WASHINGTON -- Sen. Bob Bennett said Tuesday he's still considering running for a fourth term as a write-in candidate even as Republican leaders publicly discouraged him from doing so.
Bennett failed to win over enough delegates at the Utah GOP convention Saturday to advance to the state's primary election. Conservatives and tea partiers rejected his bid.
He said Tuesday that some of his Senate colleagues privately have encouraged him to run as a write-in, but he declined to identify them. Bennett met with GOP senators at their weekly policy luncheon, where they gave him an ovation and thanked him for his work.
"It's always very heartening to have your colleagues say nice things about you," Bennett said. "It's a little like going to your own funeral while you're still alive."
Bennett, 76, said he has made no firm decisions about his future.
Sen. John Cornyn, R-Texas, head of the committee to elect Republicans, said Tuesday that Bennett told him much the same.
"What he told me before lunch is that he's not going to make any decisions now. He's going to basically let a little time pass, and hopefully it'll be less of an emotional decision and more of a thoughtful decision," Cornyn said.
Running as a write-in candidate would be a daunting task.
Cornyn declined to assess how well Bennett would fare. The Bennett name has a long history in Utah politics, with Bennett's father, Wallace F. Bennett, serving four terms as a U.S. senator.
"My hope would be that he would choose not to do that, because certainly we could not support him from the National Republican Senatorial Committee. We would support the Republican nominee," Cornyn said.
The June 22 GOP primary pits businessman Tim Bridgewater against attorney Mike Lee.
Republicans were dismissive of talk that Bennett's defeat served as a harbinger for other GOP lawmakers.
Sen.
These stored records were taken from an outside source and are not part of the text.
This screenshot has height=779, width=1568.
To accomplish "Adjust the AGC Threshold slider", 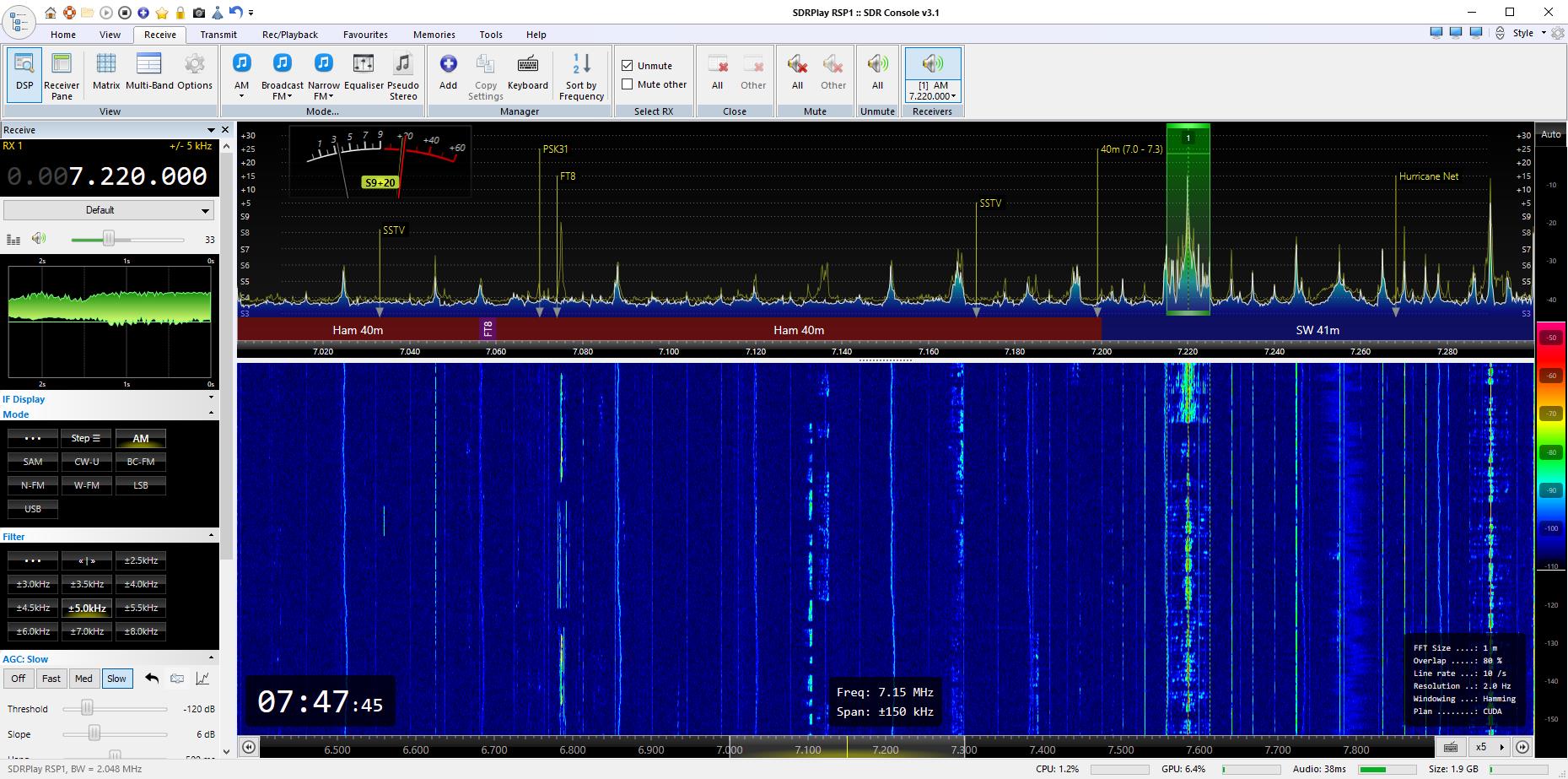I will coord(87,709).
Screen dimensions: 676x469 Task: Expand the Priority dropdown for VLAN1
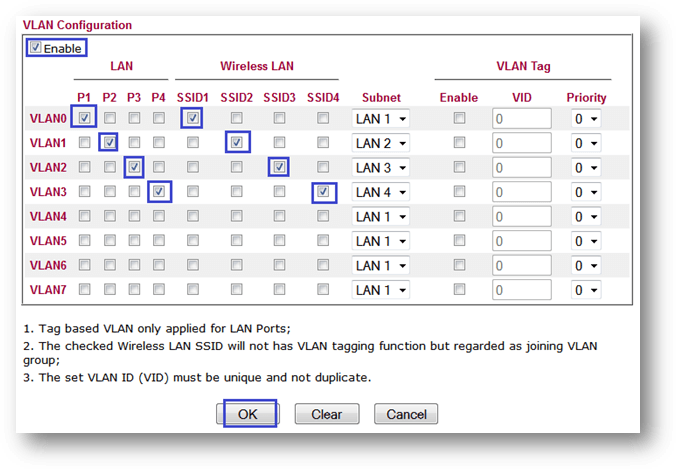coord(586,143)
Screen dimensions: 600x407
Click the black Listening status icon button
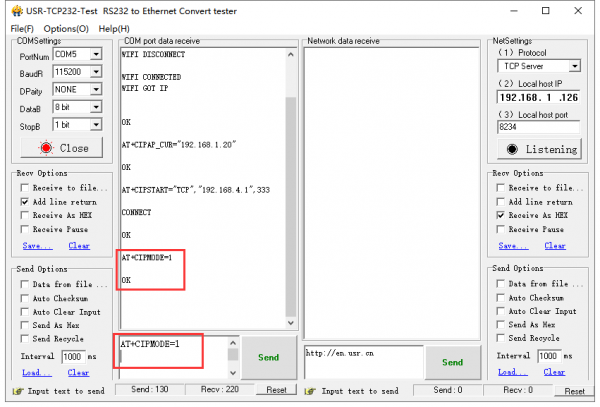pyautogui.click(x=514, y=149)
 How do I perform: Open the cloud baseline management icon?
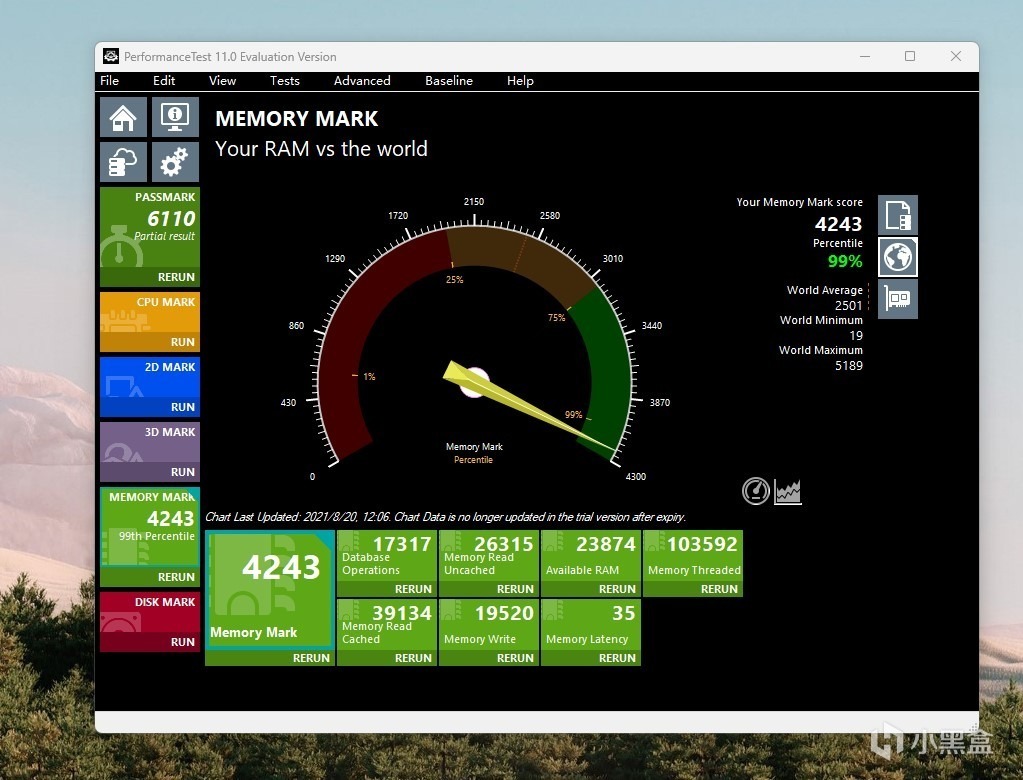click(x=123, y=161)
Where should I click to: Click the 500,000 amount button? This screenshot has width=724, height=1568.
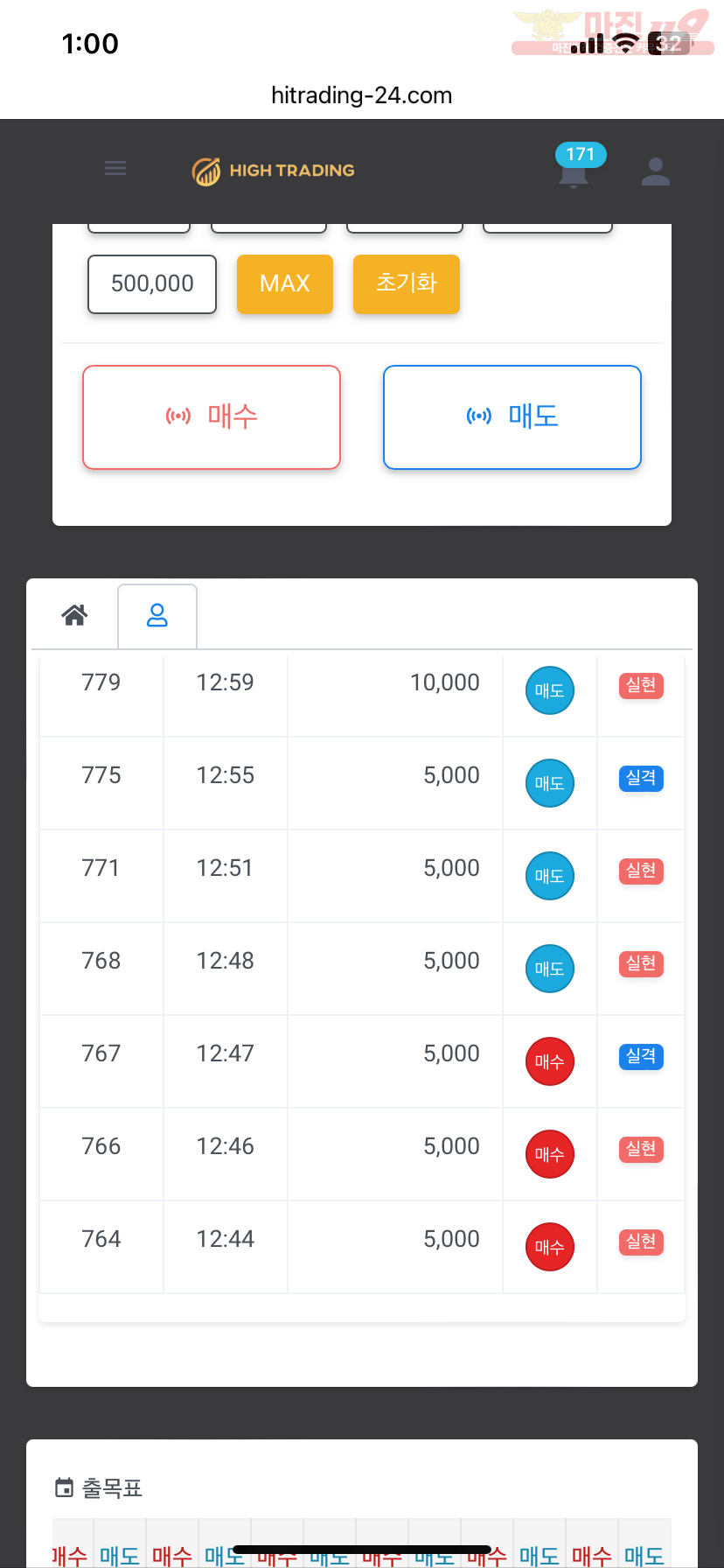(152, 284)
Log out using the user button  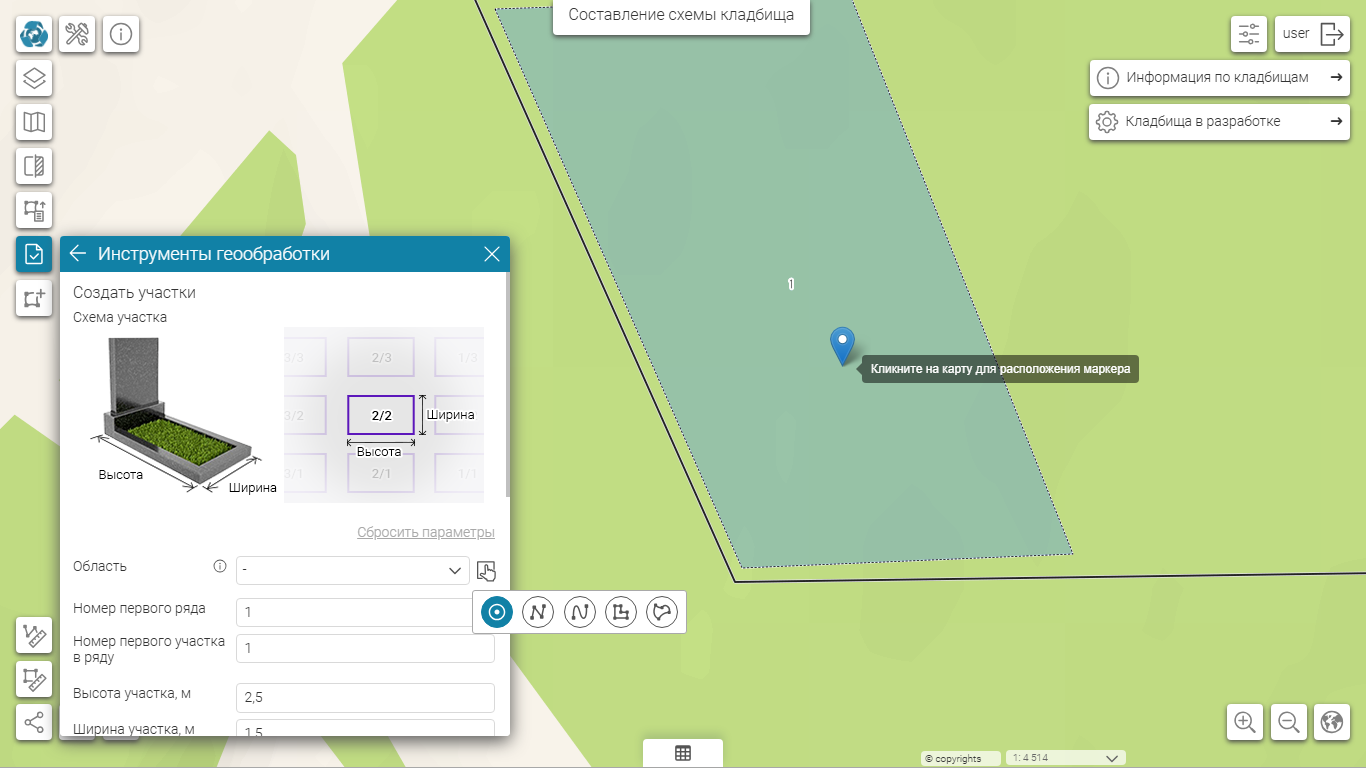1313,34
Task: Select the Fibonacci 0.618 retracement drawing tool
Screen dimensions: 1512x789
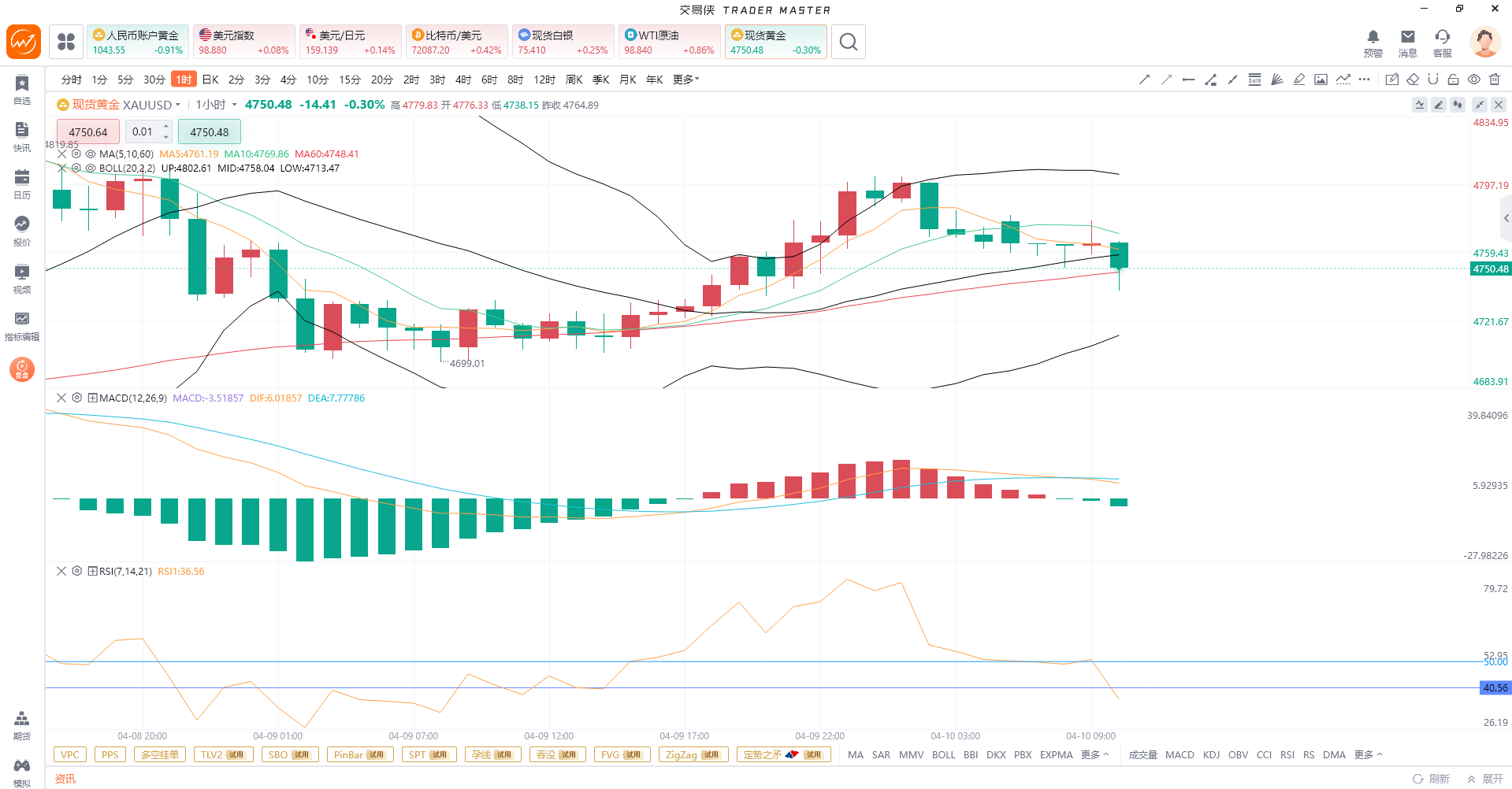Action: [1254, 80]
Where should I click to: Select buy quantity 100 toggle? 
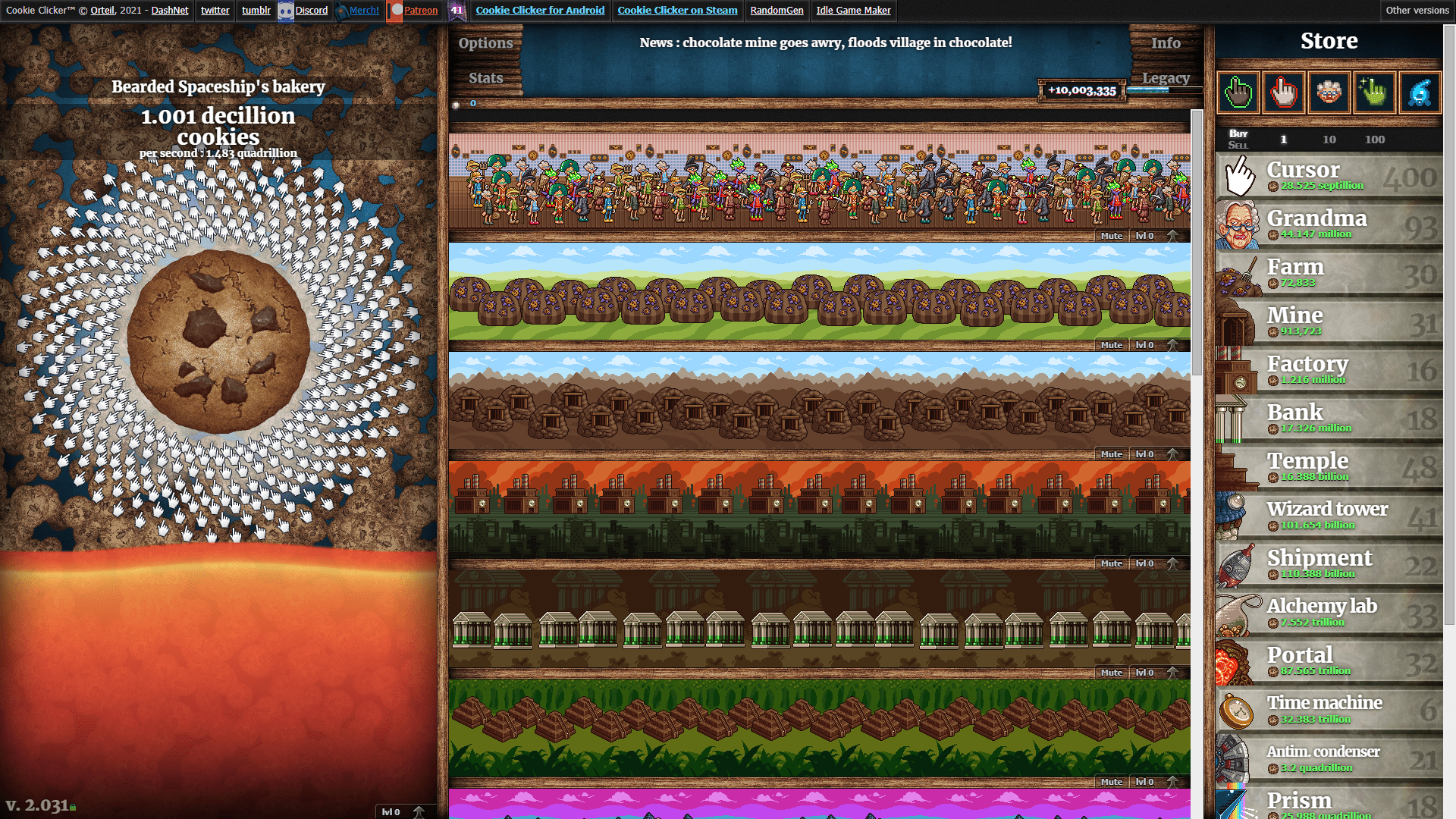tap(1375, 139)
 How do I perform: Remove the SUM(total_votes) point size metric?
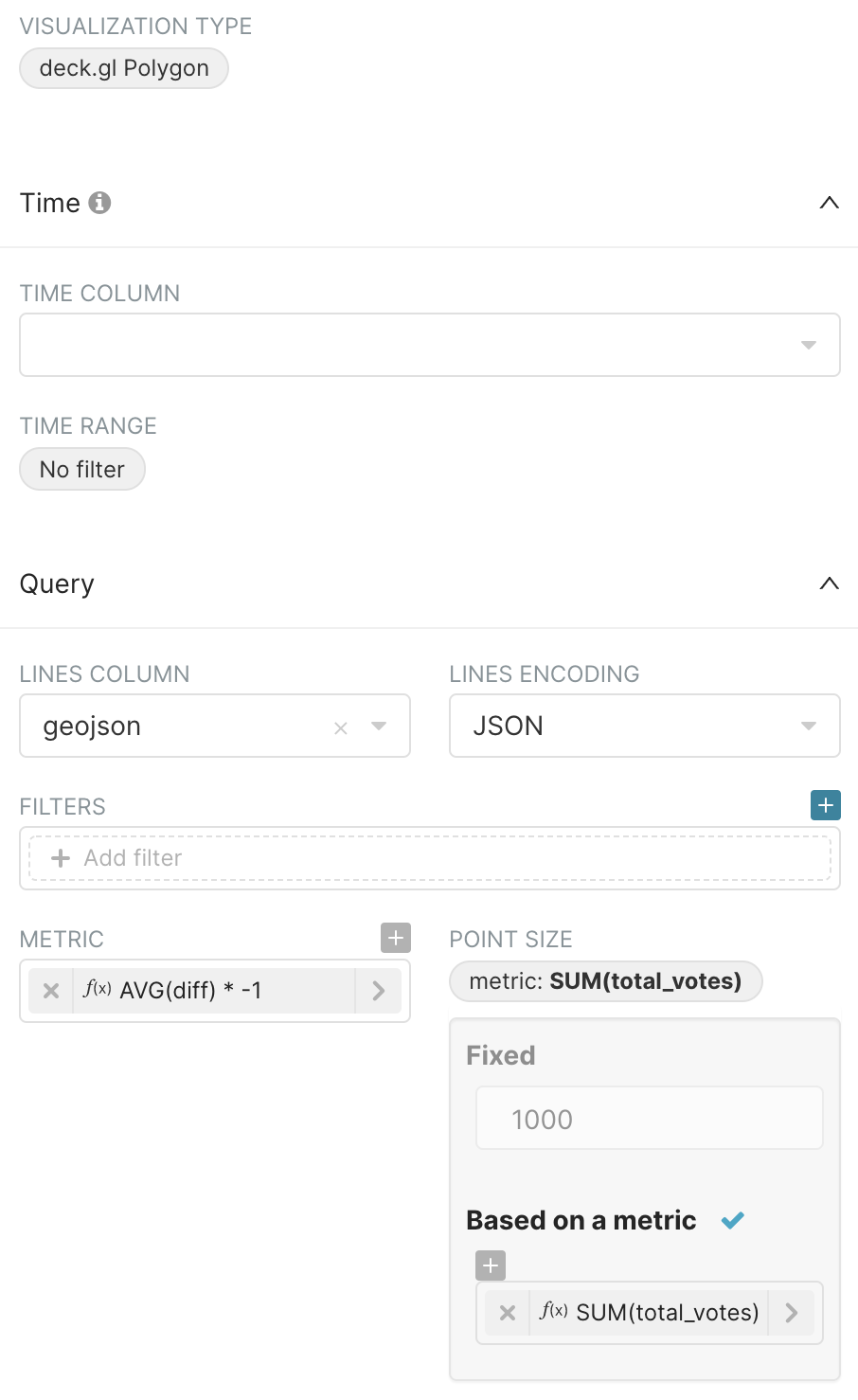[508, 1313]
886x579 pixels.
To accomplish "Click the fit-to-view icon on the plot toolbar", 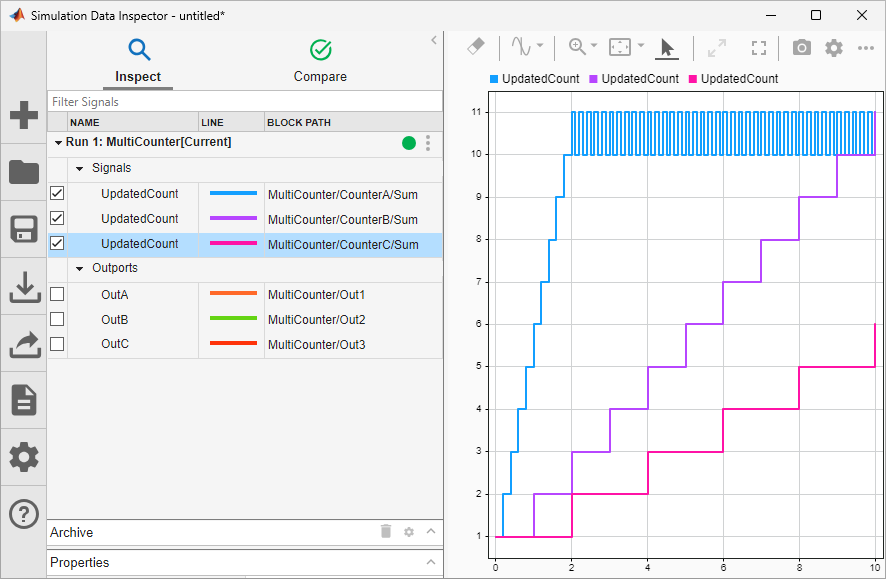I will (x=758, y=47).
Mitch McConnell, R-Ky., noted Utah's unique method of selecting primary candidates, and while acknowledging that voters are unhappy, he didn't think that would be a bad thing for GOP candidates.
"There's a lot of anxious people out there, for very good reason," McConnell said. "And I can predict, I think, with total confidence that that energy in the fall election is going to benefit Republicans."